We’re not big on celebrations, though. Every time I go to a wedding, I find myself thinking, “This is nice. I’m glad we didn’t do this.” I’ve sometimes wondered if my self-consciousness is a product of internalized homophobia. Austin and I don’t kiss in public, or hold hands. Not like it’s a rule or anything. If he’s been on a long trip, I’ll hug him at the airport. But we’re certainly not showy.
And that’s fine. I come from a family that doesn’t show emotion. My best friend recently told me how uncomfortable she was at my grandfather’s funeral. My family sat, pretty stone-faced, and she felt like a professional mourner, wailing at the back of the church. A few folks who have married into my family have expressed similar sentiments, so I know she’s not alone. But Austin has never said it. I think we’re the same that way.
I have occasionally felt a little jealous of people who wear their emotions on their sleeves. Couples who are affectionate in a genuine way in public. Maybe jealous is too strong of a word, and curious would be more appropriate. I’ve wondered what it would be like to be that kind of person.
Austin and I don’t have a ton of gay friends, at least not any that we see regularly. I have lots of gay friends from college, but our interactions are mostly limited to facebook these days. And I have a bunch of gay friends in my Warcraft guild, too, people whose presence I value greatly, but I don’t run into any of them at the grocery store or at preschool drop off out here in the ‘burbs. What this means is that I’ve put a little extra value on some of the gay couples I do know. I feel like we’re all in a similar boat.
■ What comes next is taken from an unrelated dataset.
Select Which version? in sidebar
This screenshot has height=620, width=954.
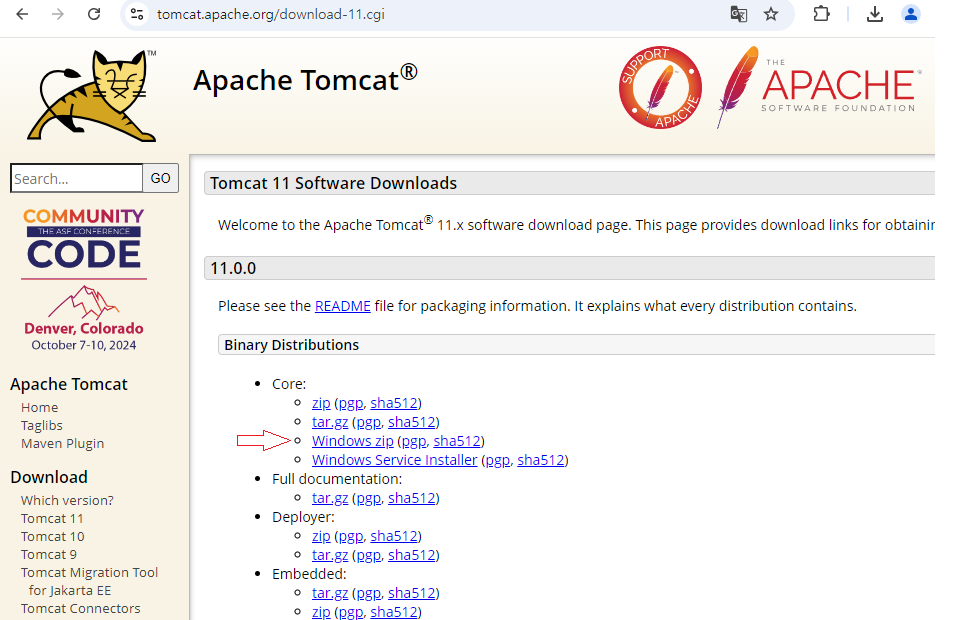click(67, 500)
It makes me a little sad, then, to look around and see fewer boats in our little ocean. In the last couple of years, a lot of the gay couples I know have gone their separate ways. Ten years is a long time. People change, and their lives go in different directions. There have been plenty of times that I’ve wanted to throw Austin overboard. I know that he’s felt the same way, because it is a lot easier to be married to Austin than it is to be married to me. There’s no comparison. (I’m done with the boat metaphors now. I promise.)
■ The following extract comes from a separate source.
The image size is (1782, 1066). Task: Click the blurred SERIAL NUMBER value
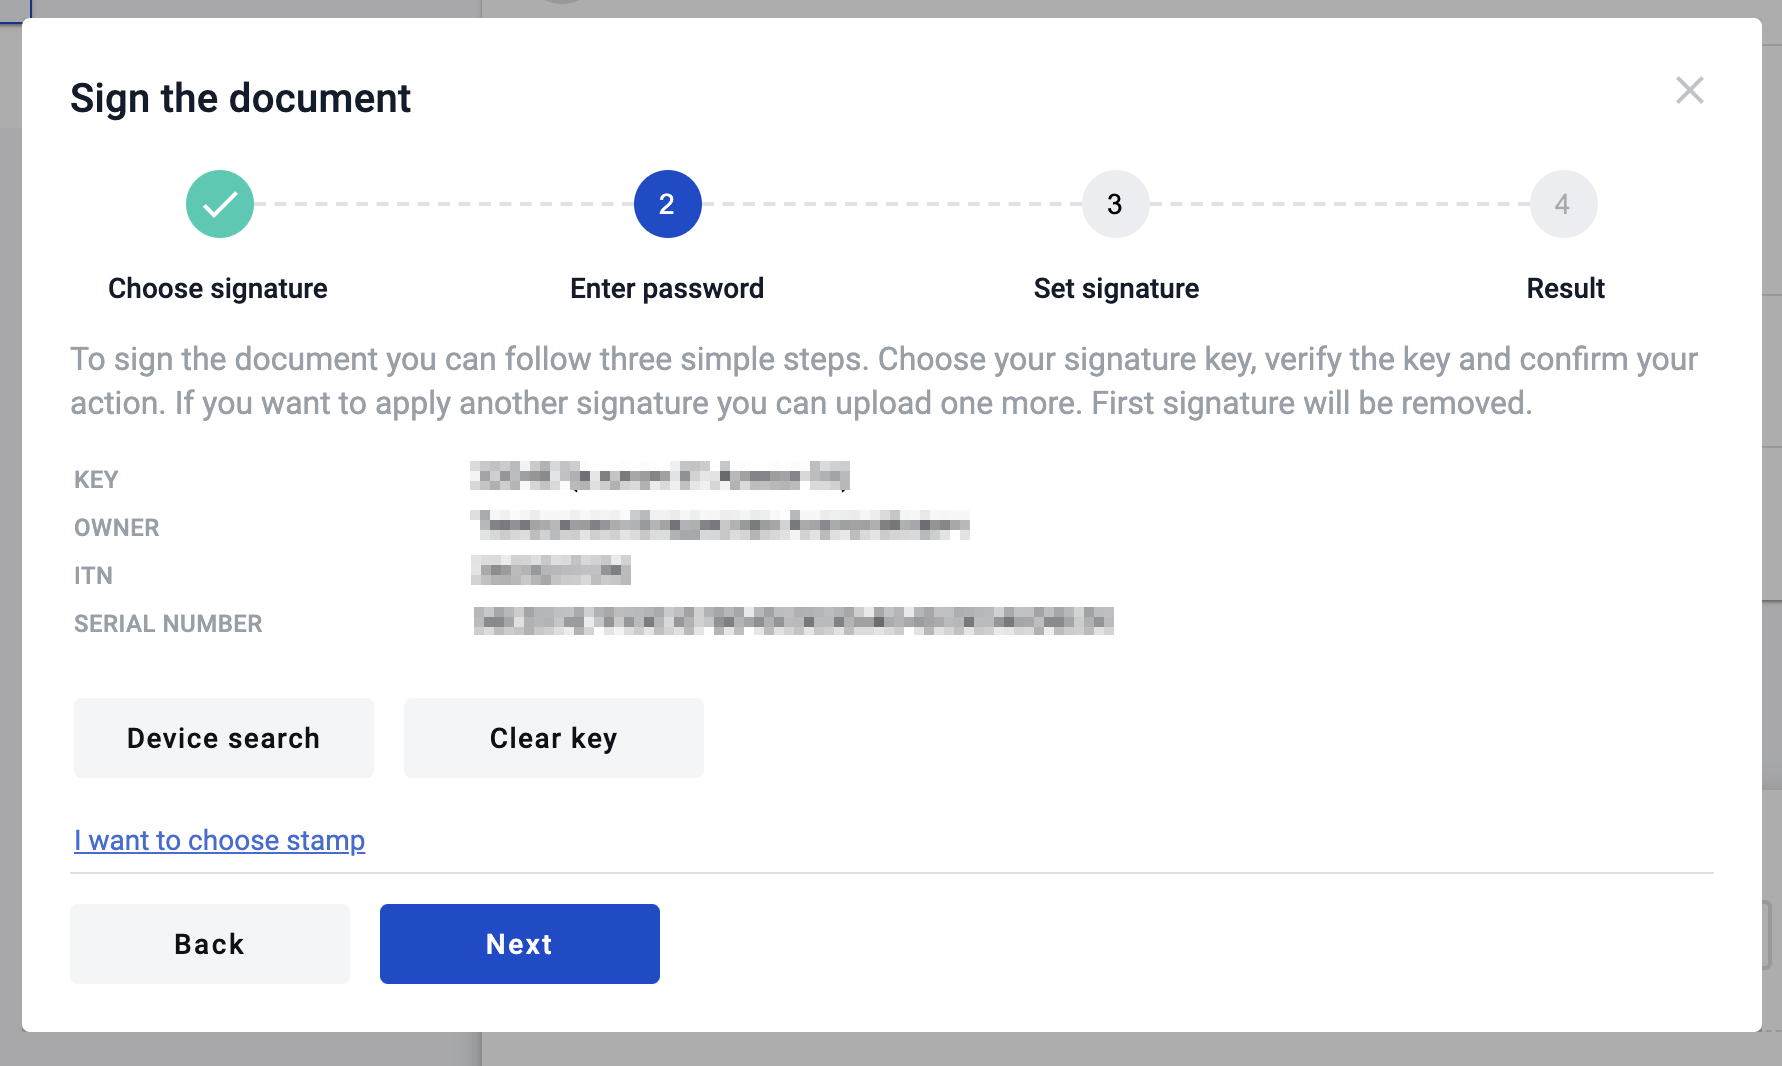pyautogui.click(x=793, y=621)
I don’t want to talk about my friends’ divorces, because they are really none of my business, but I’m sure there must be an extra layer of disappointment when a long term gay relationship ends. There are a whole lot of negative messages out there about gay people and our relationships, and our ability to have and commit to healthy relationships. Yes, we all know those messages are garbage, but that doesn’t mean we don’t hear them. Alvin Lopez-Woods wrote a great piece about his divorce that was on Huffington Post last week.
I don’t want to say that Austin and I are doing something right, not just because that seems like a surefire way to bring a process server to my door with divorce papers, but also because I don’t imagine we’re doing anything differently from most other couples. We’re just lucky, I think.
So this week I feel pretty lucky.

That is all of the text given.